Evolve is obviously a robust tool that has been built by expert developers and meets these criteria. There’s nothing an end-user needs to consider with regard to this point.

Guideline 4.1.2

Name, Role, Value Level A For all user interface components (including but not limited to: form elements, links, and components generated by scripts), the name and role can be programmatically determined; states, properties, and values that can be set by the user can be programmatically set; and notification of changes to these items is available to user agents, including assistive technologies.


This refers to technical standards within web pages to ensure they have been set up and labeled correctly, and that elements on screen can correctly be recognized by assistive technologies such as screen readers.

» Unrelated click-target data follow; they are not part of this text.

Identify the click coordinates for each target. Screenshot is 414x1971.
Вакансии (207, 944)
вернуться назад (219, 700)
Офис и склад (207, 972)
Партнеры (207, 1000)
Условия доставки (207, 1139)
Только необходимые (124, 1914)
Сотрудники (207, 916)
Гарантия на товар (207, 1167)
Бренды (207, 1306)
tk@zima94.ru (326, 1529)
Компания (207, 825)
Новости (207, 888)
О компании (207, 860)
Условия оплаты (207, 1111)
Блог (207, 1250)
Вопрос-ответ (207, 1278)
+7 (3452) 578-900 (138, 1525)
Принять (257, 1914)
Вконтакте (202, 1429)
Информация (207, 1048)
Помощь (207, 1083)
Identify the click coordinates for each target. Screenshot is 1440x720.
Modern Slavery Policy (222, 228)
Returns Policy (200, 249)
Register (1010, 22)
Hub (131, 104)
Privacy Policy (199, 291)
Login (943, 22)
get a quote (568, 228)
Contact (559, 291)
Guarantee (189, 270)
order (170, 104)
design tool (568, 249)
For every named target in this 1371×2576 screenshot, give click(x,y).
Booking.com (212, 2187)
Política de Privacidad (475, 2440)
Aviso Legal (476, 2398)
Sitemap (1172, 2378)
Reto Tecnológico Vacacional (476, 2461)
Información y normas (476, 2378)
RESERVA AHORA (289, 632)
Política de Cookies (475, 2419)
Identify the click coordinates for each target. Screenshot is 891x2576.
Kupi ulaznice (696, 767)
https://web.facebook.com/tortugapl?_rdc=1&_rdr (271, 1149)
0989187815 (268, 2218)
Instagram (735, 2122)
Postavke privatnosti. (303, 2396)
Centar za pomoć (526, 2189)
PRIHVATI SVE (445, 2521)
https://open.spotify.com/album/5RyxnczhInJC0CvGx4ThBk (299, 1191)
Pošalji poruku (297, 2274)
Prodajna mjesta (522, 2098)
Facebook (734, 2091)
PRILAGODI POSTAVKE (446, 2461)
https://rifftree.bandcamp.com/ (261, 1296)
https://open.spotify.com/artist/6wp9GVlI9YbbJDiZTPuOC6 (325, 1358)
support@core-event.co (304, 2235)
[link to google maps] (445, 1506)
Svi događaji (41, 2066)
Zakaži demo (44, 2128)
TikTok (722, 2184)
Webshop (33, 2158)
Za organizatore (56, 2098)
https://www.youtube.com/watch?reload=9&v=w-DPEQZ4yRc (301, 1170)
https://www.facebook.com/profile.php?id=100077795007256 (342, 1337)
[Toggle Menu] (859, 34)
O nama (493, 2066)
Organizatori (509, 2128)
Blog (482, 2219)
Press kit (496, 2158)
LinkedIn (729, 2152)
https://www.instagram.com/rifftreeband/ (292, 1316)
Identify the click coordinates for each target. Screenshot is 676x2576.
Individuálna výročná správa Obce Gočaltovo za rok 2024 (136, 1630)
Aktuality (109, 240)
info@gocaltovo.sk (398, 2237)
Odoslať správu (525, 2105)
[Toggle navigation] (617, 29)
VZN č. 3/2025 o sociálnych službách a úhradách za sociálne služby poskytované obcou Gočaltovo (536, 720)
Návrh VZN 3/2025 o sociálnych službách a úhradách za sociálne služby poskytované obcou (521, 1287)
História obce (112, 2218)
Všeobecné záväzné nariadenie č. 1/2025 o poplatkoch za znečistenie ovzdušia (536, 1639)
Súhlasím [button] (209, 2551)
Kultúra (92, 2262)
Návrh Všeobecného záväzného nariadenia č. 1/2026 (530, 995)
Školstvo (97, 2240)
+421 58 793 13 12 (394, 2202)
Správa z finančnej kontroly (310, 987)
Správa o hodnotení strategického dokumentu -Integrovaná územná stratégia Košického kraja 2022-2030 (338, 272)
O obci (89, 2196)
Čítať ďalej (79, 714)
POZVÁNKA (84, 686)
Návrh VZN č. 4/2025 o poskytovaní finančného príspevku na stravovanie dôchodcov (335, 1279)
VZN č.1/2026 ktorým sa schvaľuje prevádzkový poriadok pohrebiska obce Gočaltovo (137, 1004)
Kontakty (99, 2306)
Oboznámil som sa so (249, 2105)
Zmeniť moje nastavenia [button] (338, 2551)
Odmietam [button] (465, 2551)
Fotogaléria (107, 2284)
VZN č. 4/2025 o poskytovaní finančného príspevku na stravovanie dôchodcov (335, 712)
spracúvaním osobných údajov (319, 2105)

What does this mean for your content in Evolve?

All the development work for Evolve ensures that the output meets these standards. There is nothing an end-user needs to do to meet this requirement.

Guideline 4.1.3

Status Messages Level AA In content implemented using markup languages, status messages can be programmatically determined through role or properties such that they can be presented to the user by assistive technologies without receiving focus.


A status message can take a number of different forms, but most of them don’t apply to eLearning content. An example of a status message would be when you upload a photo to social media and a message informs you it was unsuccessful.

What does this mean for your content in Evolve?

A status message is used to alert the learner to a change or that an action was unsuccessful. There aren’t many circumstances where the learner needs to be notified like this. Let’s take an example of a situation like this in Evolve: a learner using a screen reader tries to answer a multiple-choice question, but they haven’t selected an answer option.

When they arrive at the Submit button, the screen reader will tell them what the button is, and the fact it’s unavailable. When they go back through the answer options, the screen reader will tell them each one is unselected. The information is there for the learner to alert them to the status of any interaction they are navigating through.